Van's 70thVan Morrison is 70 today, and I’m listening to his birthday concert, live on the radio from Cyprus Avenue in Belfast. Yes, it’s that Cyprus Avenue, where he made us all, no matter how far away, imagine how it would feel to be caught one more time.

The last time I saw him was at the Albert Hall six years ago, when he performed Astral Weeks with a band including Jay Berliner, who played guitar on the original 1968 recording, and the cellist Terry Adams, a much-admired member of his Caledonia Soul Orchestra in 1973. It was an excellent concert (as it needed to be, given the price he was charging for tickets), and later it was possible to relive it with the album recorded live at the Hollywood Bowl, although nothing could replace the soul-baring tension of the original.

The first time I saw him was at Fillmore East, New York, in April 1970, a few weeks after the release of Moondance, with the tight little band that had recorded it, including John Platania on guitar and Jack Schroer on saxophones. He was utterly brilliant, and I seem to remember that he kept his eyes tightly closed throughout the set. Most of the songs were from the new album, but he also did a wonderful version of “Cyprus Avenue” which led Geoffrey Cannon to describe him (in the Guardian) as “bursting with his adolescent passions, now past, stuttering in his need to understand the urgency of sexual desire, and of visions of beauty.”

I was at Birmingham Town Hall in 1973 for his triumphant return to Britain after a seven-year absence. That was the Caledonia Soul Orchestra tour, which climaxed with an electrifying gig at the Rainbow in London (partly commemorated in the great live double album titled It’s Too Late to Stop Now). The gig I wish I’d been to was the ones at the Masonic Auditorium in San Francisco and the Mystic Theatre in Petaluma, California, in 1994, captured as A Night in San Francisco, featuring John Lee Hooker, Junior Wells, Jimmy Witherspoon, Candy Dulfer, and Georgie Fame on Hammond B3. In the medleys of “Moondance” / “My Funny Valentine” and “In the Garden” / “You Send Me” / “Allegheny”, Van is at his very best.

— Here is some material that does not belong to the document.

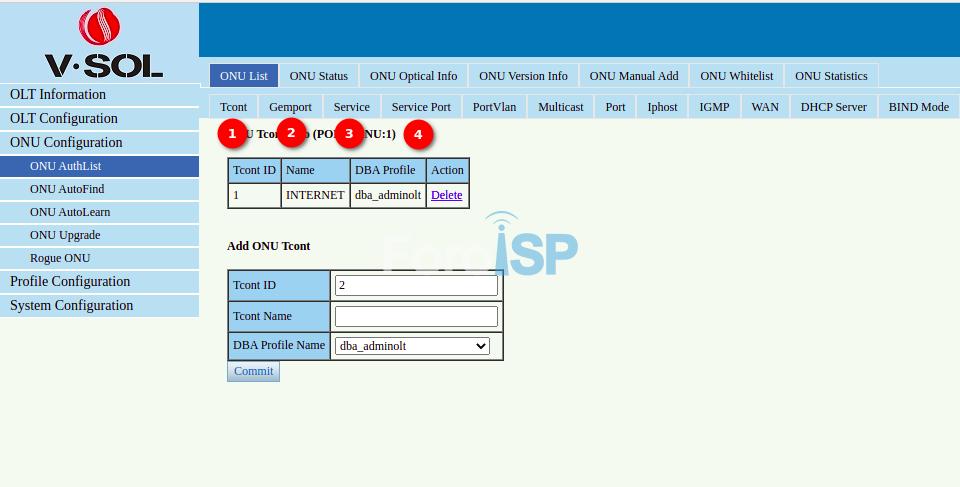Focus the Tcont Name text field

In Belfast this afternoon — via BBC Radio Ulster, upon whose producers and engineers may a thousand blessings fall — he’s just done “Moondance”, “Born to Sing” with Chris Farlowe, an utterly beautiful “Sometimes I Feel Like a Motherless Child”, and an ultra-cool medley of “Baby Please Don’t Go”, “Parchman Farm” and Slim Harpo’s “Don’t Start Cryin’ Now”, which was Them’s first single in 1964, when Van was 19. Maybe if I cross my fingers and hold my breath he’ll do “Vanlose Stairway”, about a girl in Copenhagen, with its great opening lines: “Send me your picture… send me your pillow….” But it’s his birthday. He can do what he wants.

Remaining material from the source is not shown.